Sembra seguire alla lettera quell’imperativo categorico che il giovane poeta praghese Rilke apprese dal grande scultore August Rodin, quando per un breve periodo fu il suo segretario: Il faut travailler, toujours travailler (Bisogna lavorare, sempre lavorare). L’arte è anche fatica, esercizio continuo, concentrazione sul proprio lavoro. Per dirla in maniera più spartana: per ottenere dei progressi, avanzare nella propria ricerca artistica, è necessario essere sempre sul pezzo! Ecco perché quel piccolo monolocale è il luogo in cui Uber trascorre la maggior parte delle proprie giornate, facendo ciò che gli riesce meglio: dipinge, o meglio scolpisce su una superficie bidimensionale. Uber è infatti un pittore che crea togliendo piuttosto che aggiungendo.
Egli non lavora mai su tele intonse, bensì su fondi materici e già utilizzati. La sua è una ricerca: asportando strati di colore trova degli abbozzi di figure al di sotto della materia e si lascia guidare dalle forme che man mano emergono da sotto la superficie più esterna. Intravede qui il profilo di un volto, là la curva di una schiena, lì il contorno di un occhio e allora si fa strada tra quelle linee sinuose fino a fare emergere dal fondo delle donne enigmatiche, cariche di mistero e di un fascino ineffabile. Sembra quasi che sorgano dai tempi dei tempi, come fossero degli archetipi femminili, che ci suggeriscono qualcosa sul mistero della donna. Ci invitano a farci delle domande, a porci dei dubbi sulla loro origine, sul loro carattere, sugli intrighi che annodano le loro esistenze. Come ogni vera opera d’arte, le tele di Uber non danno risposte, bensì pongono quesiti, incitano alla riflessione, alla introspezione psicologica. La grazia di queste donne dipinte è sospesa, sembra non risentire della forza di gravità. Il movimento è quasi assente: è piuttosto una stasi che però fa muovere il pensiero, dà vita ad una cinesi della mente.

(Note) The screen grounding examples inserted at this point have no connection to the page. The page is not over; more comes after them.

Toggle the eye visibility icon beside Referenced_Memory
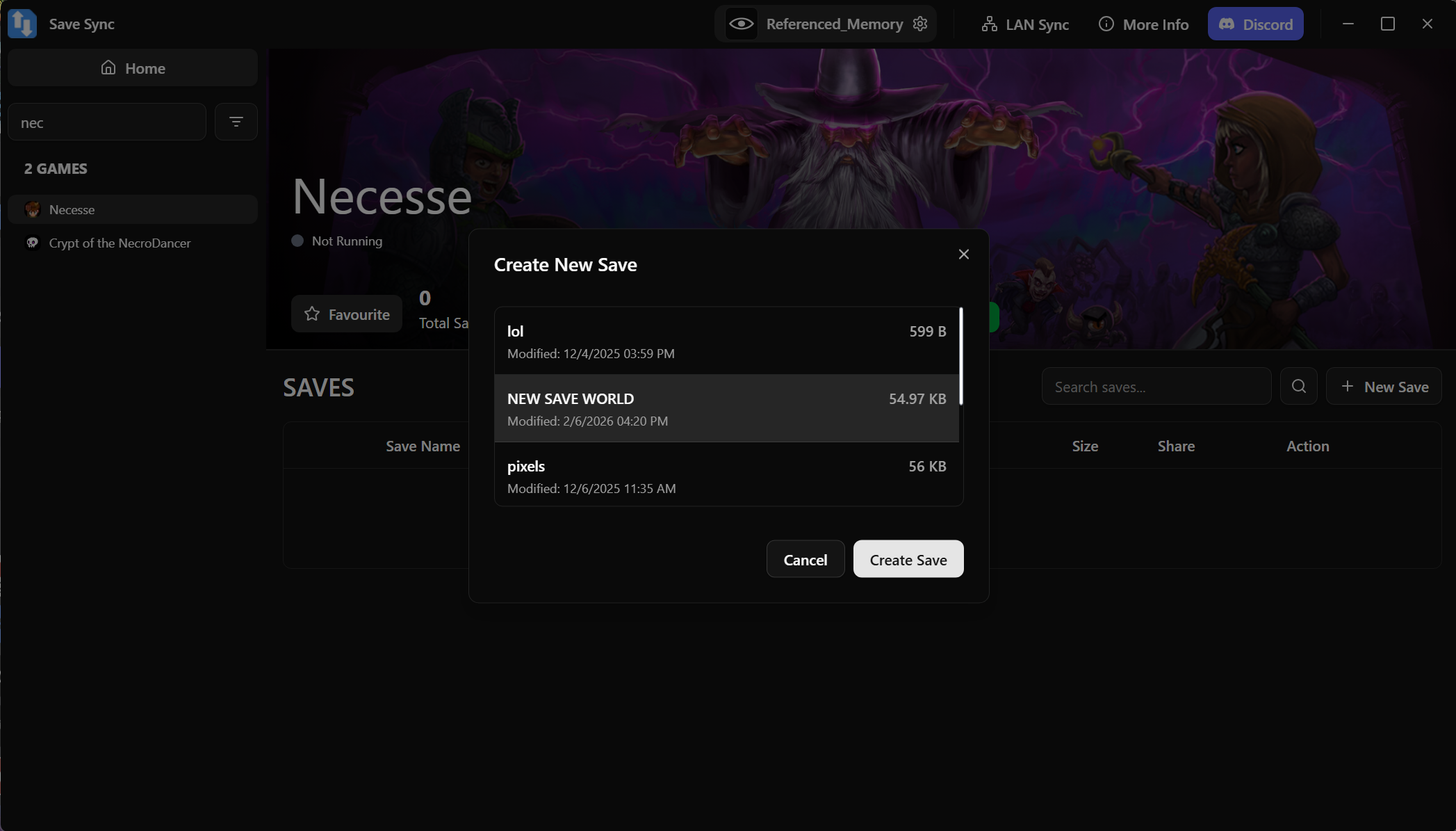point(741,24)
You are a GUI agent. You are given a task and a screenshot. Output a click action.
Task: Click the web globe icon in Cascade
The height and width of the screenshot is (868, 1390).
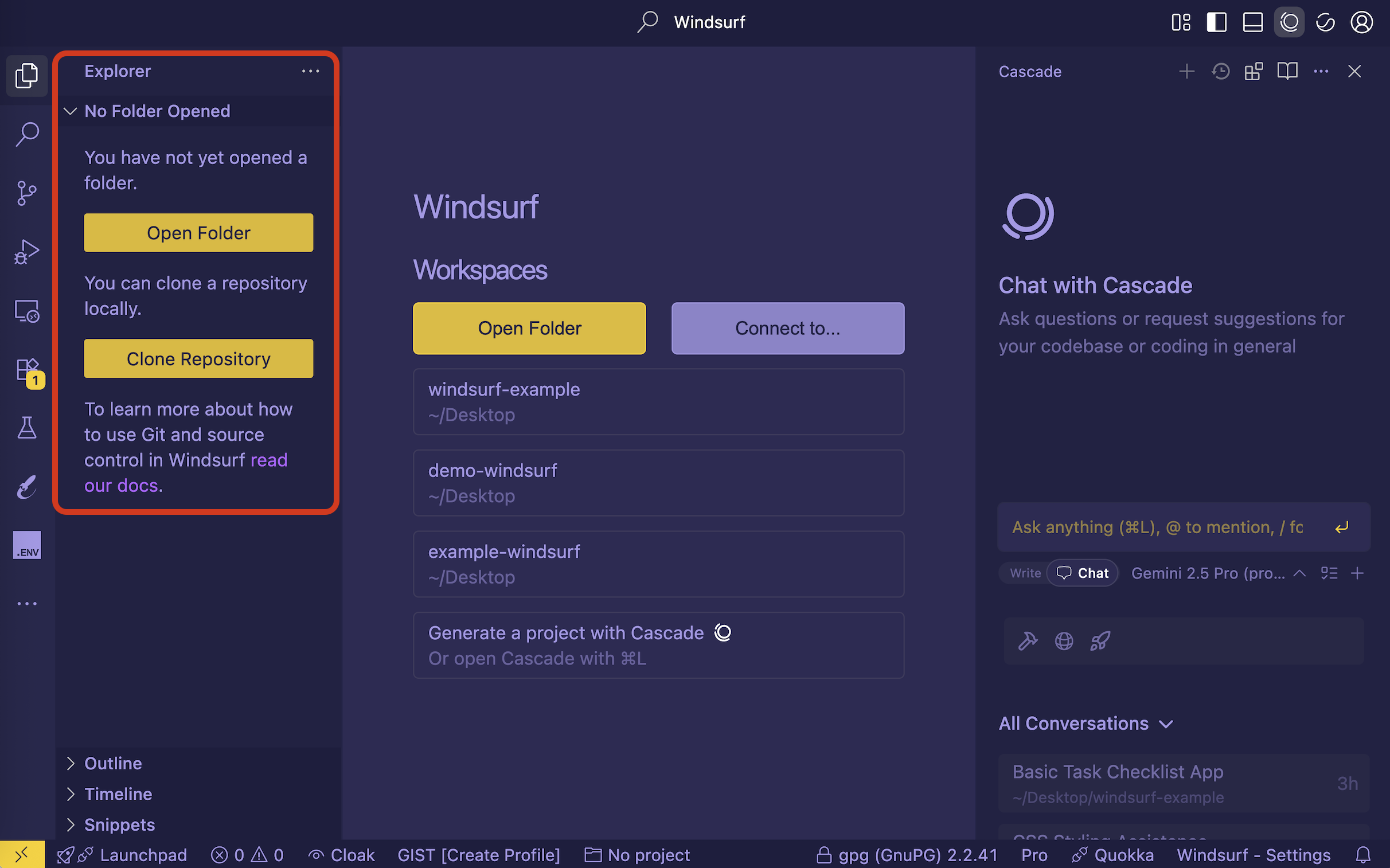[1064, 640]
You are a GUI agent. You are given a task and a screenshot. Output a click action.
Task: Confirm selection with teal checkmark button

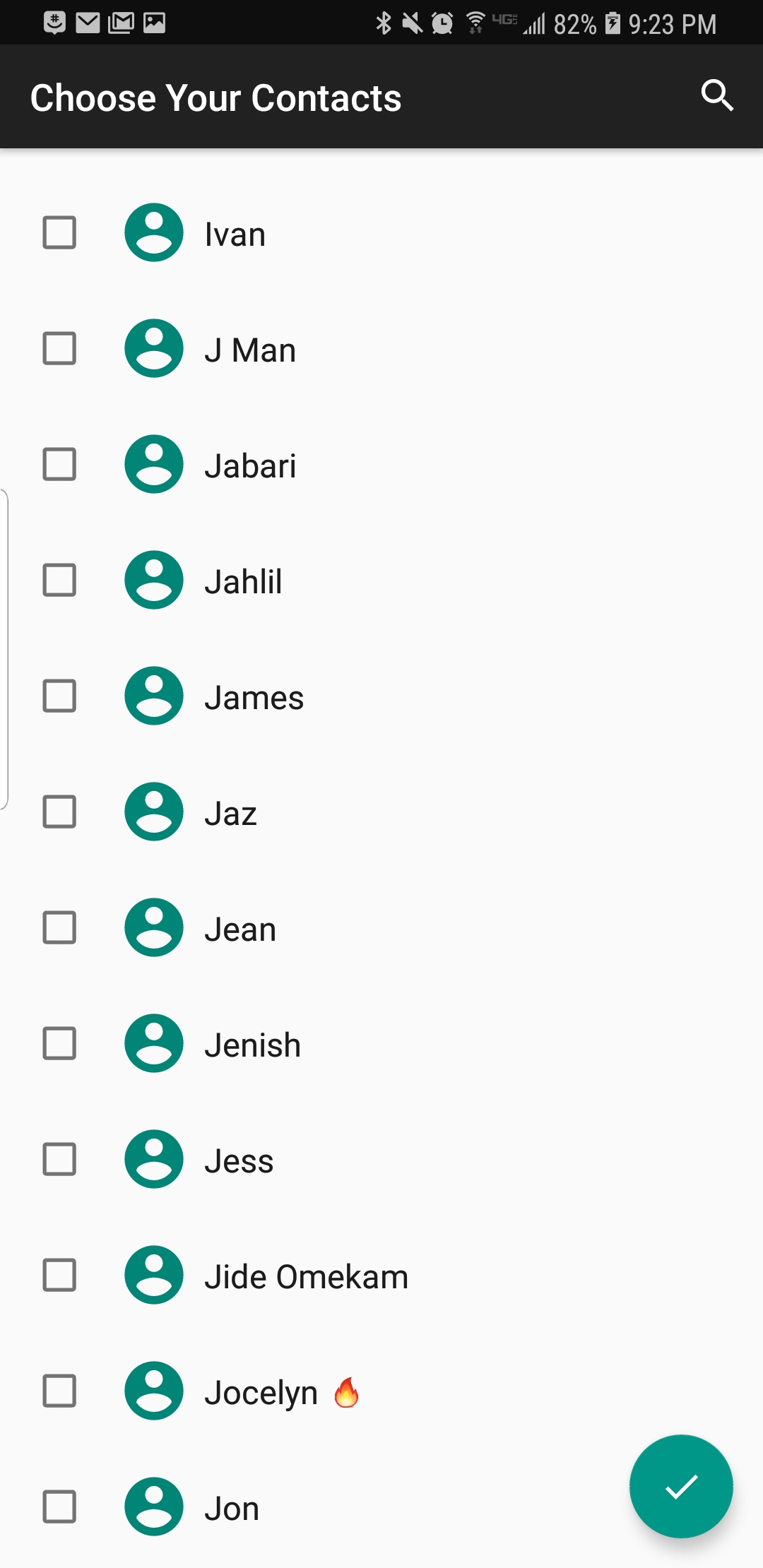coord(681,1486)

Le figure femminili che si stagliano davanti allo spettatore vivono totalmente indifferenti al suo sguardo indagatore, che vaga in molteplici direzioni, da destra a sinistra, dall’alto al basso, dall’interno all’esterno del quadro, che non ha mai un confine, ma straborda dalla tela e fa sì che la narrazione possa continuare all’infinito. Queste donne si lasciano guardare, come i protagonisti e le comparse di un film muto di cui lo spettatore è invitato a costruire una trama. Un intreccio che può essere continuamente rimaneggiato perché le storie che potrebbero svilupparsi dalla compresenza sullo stesso sfondo di queste figure femminili potrebbero essere tante. Orditi di vite dalle quali lo spettatore è escluso: può solo osservare dall’esterno, ma non riesce a scambiare nemmeno uno sguardo fugace con queste arcane figure, che sembrano ambire ad uno stato nirvanico. Storie che appartengono, come dice Uber, alla dimensione dell’improbabile, che è comunque un campo del possibile. «Sono storie improbabili quelle che mi diverto a dipingere, ma non impossibili!» Improbabili come i reggicalze intessuti dai biglietti con cui al supermercato ci si mette in fila in attesa del proprio turno, che rivestendo le cosce di una donna dal tubino e dal copricapo nero, esercitano una seduzione incredibile.
Qualsiasi oggetto, qualsiasi materiale, anche quelli che nella nostra quotidianità frenetica e distratta, più o meno tutti utilizziamo e poi gettiamo (garze, carta velina, cartoncino, biglietti del supermercato, ritagli di pizzi…), senza nemmeno accorgerci che li abbiamo tenuti tra le mani, possono trasformarsi in qualcosa di originale e seducente se ricontestualizzati e di conseguenza risemantizzati in un’opera d’arte. Uber non snobba nulla: i suoi quadri fan venire voglia di toccarli, di farne esperienza non solo visiva ma anche tattile. Essi sono estremamente materici, sono dei collage di diverse tecniche e differenti materiali. Ecco allora che composizioni di chiara reminiscenza classica o moderna diventano qualcosa di difficilmente collocabile in una qualsiasi corrente artistica, eppure valide in qualsiasi luogo ed in ogni tempo.
In un certo senso nelle opere di Uber spazio e tempo sono dimensioni dilatate, sospese, eterotopie ed eterocronie. Ciò che prende vita sulle tele evoca sempre qualcosa che non c’è, che è già oltre, che si può intuire, ma non afferrare interamente. Del resto quello che affascina di queste donne non è quello che dicono, ma piuttosto quello che non dicono.